All of lore.kernel.org
 help / color / mirror / Atom feed
From: Petr Vorel <pvorel@suse.cz>
To: ltp@lists.linux.it
Subject: [LTP] [PATCH v2] tst_test: using SIGTERM to terminate process
Date: Thu, 16 Sep 2021 01:01:28 +0200	[thread overview]
Message-ID: <YUJ7SC/FoA8wTaf2@pevik> (raw)
In-Reply-To: <YUJ2XA7W3JPODyNC@pevik>

Hi Li, all,

> Hi Li, all,

[ Cc Cyril and Alexey ]

> > We'd better avoid using SIGINT for process terminating becuasue,
> > it has different behavoir on kind of shell.

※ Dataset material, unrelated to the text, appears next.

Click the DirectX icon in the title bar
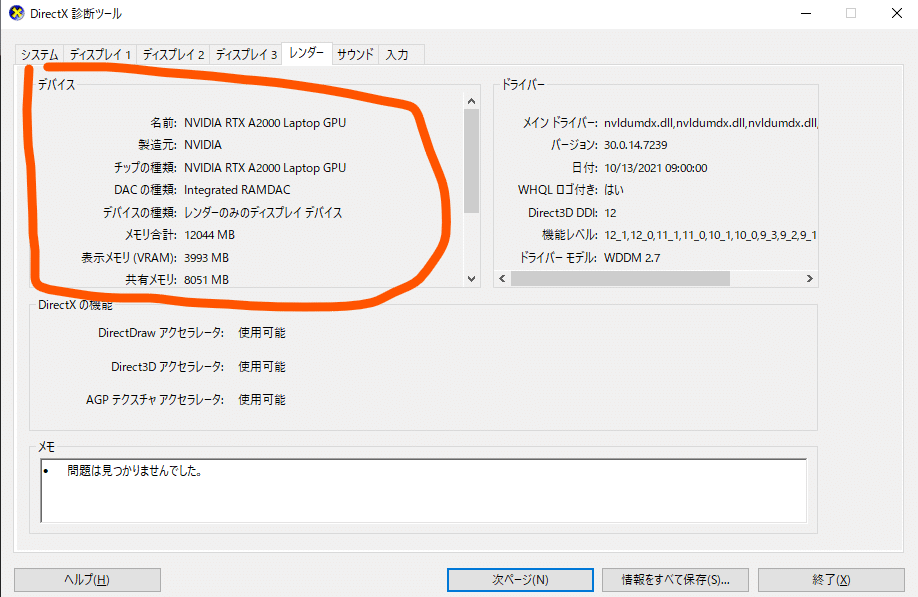918x597 pixels. (17, 13)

> > From Joerg Vehlow's test:

> >  - bash does not seem to care about SIGINT delivery to background
> >    processes, but can be blocked using trap

> >  - zsh ignores SIGINT for background processes by default, but can be
> >    allowed using trap

> >  - dash and busybox sh ignore the signal to background processes, and
> >    this cannot be changed with trap

> > This patch cover the below situations:

> >  1. SIGINT (Ctrl^C) for terminating the main process and do cleanup
> >     correctly before a timeout

> >  2. Test finish normally and retrieves the _tst_timeout_process in the
> >     background via SIGTERM(sending by _tst_cleanup_timer)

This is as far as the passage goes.